API Reference – Penelope v0.5.0

Modules

This is the library application for the Penelope framework. It starts the supervision tree for the library’s processes

Penelope.ML.CRF.Tagger

The CRF tagger is a thin wrapper over the CRFSuite library for sequence inference. It provides the ability to train sequence models, use them for inference, and import/export them

Penelope.ML.Feature.ContextFeaturizer

This is a sequence featurizer that extracts a constant value from the prediction context and adds it as a feature for each element in each sequence for each sample. This is useful for biasing a sequence classifier at the sample level

Penelope.ML.Feature.MergeFeaturizer

This sequence featurizer invokes a set of inner featurizers and merges their results into a single map per sequence element

Penelope.ML.Feature.StackVectorizer

This vectorizer horizontally stacks the results of a sequence of inner vectorizers applied to an incoming feature matrix. This is analogous to the behavior of the FeatureUnion component in sklearn

Penelope.ML.Linear.Classifier

The linear classifier uses liblinear for multi-class classification. It provides support for training a model, compiling/extracting model parameters to/from erlang data structures, and predicting classes or probabilities

Penelope.ML.Pipeline

The ML pipeline provides the ability to express an inference graph as a data structure, and to fit/export/compile/predict based on the graph. A pipeline is represented as a sequence of stages, each of which is a component module that supports the pipeline interface. This structure is modeled after sklearn’s pipeline

Penelope.ML.Registry

The ML pipeline registry decouples the names of pipeline components from their module names, so that modules can be refactored without breaking stored models.
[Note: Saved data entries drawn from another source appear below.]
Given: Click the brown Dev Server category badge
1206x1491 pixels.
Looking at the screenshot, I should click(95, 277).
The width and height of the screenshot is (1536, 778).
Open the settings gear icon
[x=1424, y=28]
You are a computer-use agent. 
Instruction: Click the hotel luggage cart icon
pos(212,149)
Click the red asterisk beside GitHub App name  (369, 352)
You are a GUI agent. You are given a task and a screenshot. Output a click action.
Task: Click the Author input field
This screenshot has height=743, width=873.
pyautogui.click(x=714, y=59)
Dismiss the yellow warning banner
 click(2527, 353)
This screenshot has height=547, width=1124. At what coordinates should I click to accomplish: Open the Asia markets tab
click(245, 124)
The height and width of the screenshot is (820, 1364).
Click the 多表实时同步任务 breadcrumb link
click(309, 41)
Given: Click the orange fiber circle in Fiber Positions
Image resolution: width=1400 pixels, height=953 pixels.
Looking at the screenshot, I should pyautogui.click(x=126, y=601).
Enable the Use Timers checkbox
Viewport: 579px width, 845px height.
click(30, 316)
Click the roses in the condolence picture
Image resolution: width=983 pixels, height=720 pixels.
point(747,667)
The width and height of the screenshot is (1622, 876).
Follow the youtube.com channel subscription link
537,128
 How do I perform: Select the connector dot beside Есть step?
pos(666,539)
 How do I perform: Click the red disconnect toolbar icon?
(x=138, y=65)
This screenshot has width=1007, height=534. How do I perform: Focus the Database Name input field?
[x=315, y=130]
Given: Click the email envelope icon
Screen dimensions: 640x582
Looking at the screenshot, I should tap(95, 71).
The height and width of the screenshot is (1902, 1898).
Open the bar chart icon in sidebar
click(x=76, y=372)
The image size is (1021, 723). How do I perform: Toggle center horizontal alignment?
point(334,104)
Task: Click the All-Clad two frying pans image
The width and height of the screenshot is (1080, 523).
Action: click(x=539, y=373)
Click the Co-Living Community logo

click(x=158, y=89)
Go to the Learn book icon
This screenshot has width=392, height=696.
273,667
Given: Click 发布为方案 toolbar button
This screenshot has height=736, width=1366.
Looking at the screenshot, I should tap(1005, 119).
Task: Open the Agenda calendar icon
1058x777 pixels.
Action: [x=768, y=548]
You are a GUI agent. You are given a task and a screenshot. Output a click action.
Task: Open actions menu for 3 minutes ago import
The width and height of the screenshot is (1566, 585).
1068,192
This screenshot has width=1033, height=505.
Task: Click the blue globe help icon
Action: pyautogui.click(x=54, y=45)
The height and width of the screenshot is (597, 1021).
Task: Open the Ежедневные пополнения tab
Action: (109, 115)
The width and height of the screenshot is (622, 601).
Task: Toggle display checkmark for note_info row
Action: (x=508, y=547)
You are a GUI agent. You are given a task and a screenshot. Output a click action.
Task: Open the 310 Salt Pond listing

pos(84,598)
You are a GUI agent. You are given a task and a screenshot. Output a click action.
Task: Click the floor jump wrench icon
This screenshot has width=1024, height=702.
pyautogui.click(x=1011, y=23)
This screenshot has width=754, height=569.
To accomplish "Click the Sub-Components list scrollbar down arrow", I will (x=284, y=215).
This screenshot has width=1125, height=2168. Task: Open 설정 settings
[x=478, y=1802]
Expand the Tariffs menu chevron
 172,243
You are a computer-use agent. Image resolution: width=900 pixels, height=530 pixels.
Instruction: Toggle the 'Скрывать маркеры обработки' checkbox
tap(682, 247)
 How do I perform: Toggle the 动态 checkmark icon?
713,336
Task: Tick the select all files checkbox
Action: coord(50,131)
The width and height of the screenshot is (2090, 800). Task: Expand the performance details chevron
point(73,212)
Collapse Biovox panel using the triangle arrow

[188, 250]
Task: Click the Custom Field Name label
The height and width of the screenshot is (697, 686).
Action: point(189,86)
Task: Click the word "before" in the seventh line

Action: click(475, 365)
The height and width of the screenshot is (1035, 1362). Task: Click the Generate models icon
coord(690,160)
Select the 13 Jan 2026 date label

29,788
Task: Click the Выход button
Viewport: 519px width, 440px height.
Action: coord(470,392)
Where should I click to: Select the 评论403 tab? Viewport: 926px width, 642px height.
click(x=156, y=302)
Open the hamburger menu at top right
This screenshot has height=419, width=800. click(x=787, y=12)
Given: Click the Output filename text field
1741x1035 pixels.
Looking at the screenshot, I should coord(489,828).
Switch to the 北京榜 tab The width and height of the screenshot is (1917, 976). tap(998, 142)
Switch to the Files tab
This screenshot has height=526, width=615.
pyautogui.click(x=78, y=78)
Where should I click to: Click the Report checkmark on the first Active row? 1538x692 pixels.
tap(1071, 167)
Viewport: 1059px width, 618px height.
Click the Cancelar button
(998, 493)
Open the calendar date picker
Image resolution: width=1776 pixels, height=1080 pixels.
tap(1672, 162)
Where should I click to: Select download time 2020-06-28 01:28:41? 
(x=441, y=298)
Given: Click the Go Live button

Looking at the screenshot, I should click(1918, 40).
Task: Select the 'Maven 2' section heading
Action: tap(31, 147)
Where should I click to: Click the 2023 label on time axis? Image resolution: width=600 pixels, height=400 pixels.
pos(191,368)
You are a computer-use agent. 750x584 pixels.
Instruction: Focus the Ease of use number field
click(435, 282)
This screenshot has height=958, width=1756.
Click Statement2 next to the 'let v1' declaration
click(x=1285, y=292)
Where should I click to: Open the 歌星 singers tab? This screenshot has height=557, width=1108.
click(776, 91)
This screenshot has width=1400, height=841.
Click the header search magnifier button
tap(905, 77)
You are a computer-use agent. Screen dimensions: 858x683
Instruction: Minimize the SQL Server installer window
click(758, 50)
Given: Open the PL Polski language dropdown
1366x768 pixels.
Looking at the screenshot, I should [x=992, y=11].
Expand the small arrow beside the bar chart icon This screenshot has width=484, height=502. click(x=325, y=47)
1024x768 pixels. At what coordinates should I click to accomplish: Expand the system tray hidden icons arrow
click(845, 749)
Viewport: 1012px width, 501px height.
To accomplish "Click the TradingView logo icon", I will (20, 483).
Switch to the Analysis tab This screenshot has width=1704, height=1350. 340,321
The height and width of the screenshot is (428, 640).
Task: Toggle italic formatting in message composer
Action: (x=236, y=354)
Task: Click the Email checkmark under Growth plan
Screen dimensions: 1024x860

The built-in Penelope components are registered automatically, but custom components can be added via the register function

Penelope.ML.SVM.Classifier

The SVM classifier uses libsvm for multi-class classification. It provides support for training a model, compiling/extracting model parameters to/from erlang data structures, and predicting classes or probabilities

Penelope.ML.Text.CountVectorizer

The CountVectorizer simply counts the number of tokens in the incoming documents. It assumes that samples have already been tokenized into a list per sample. This vectorizer is useful for biasing a model for longer/shorter documents

Penelope.ML.Text.LowercasePreprocessor

downcasing document preprocessor

Penelope.ML.Text.POSFeaturizer

The POS featurizer converts a list of lists of tokens into nested lists containing feature maps relevant to POS tagging for each token

Penelope.ML.Text.PTBDigitTokenizer

This pipeline component adapts the treebank tokenizer + the digit token preprocessor to the pipeline transformer conventions. It produces a sequence of tokens for each incoming document string

Penelope.ML.Text.PTBTokenizer

This pipeline component adapts the treebank tokenizer to the pipeline transformer conventions. It produces a sequence of tokens for each incoming document string

Penelope.ML.Text.RegexVectorizer

The regex vectorizer applies a list of regexes to each incoming document and produces an output vector of 0/1 values based on the results

Penelope.ML.Text.TokenFeaturizer

The token featurizer converts a list of tokenized documents into a map per token, in the format used for sequence classification

Penelope.ML.Text.TokenFilter

The the token filter removes tokens from a token list in the pipeline

Penelope.ML.Vector

This is a the vector library used by the ML modules. It provides an interface to an efficient binary representation of 32-bit floating point values. Math is done via the BLAS interface, wrapped in a NIF module

Penelope.ML.Word2vec.Index

This module represents a word2vec-style vectorset, compiled into a set of hash-partitioned DETS files. Each record is a tuple consisting of the term (word) and a set of weights (vector). This module also supports parsing the standard text representation of word vectors via the compile function

Penelope.ML.Word2vec.MeanVectorizer

This module vectorizes a list of tokens using word vectors. Token vectors are retrieved from the word2vec index (see index.ex). These are combined into a single document vector by taking their vector mean

Penelope.NIF

NIF wrapper module

Penelope.NLP.IntentClassifier

The intent classifier transforms a natural language utterance into a named intent and a set of named parameters. It uses an ML classifier to infer the intent name and an entity recognizer to extract named entities as parameters. These components are both represented as ML pipelines

Penelope.NLP.POSTagger

The part-of-speech tagger transforms a tokenized sentence into a list of {token, pos_tag} tuples. The tagger takes no responsibility for tokenization; this means that callers must be careful to maintain the same tokenization scheme between training and evaluating to ensure the best results

Penelope.NLP.Tokenize.BertTokenizer

This is a BERT-compatible wordpiece tokenizer/vectorizer implementation. It provides the ability to encode a text string into an integer vector containing values derived from a wordpiece vocabulary. The encoded results can also be converted back to the original text or a substring of it

Penelope.NLP.Tokenize.PennTreebankTokenizer

The tokenization scheme used for the creation of the Penn Treebank corpus. See ftp://ftp.cis.upenn.edu/pub/treebank/public_html/tokenization.html

Penelope.NLP.Tokenize.Tokenizer

The behaviour implemented by all tokenizers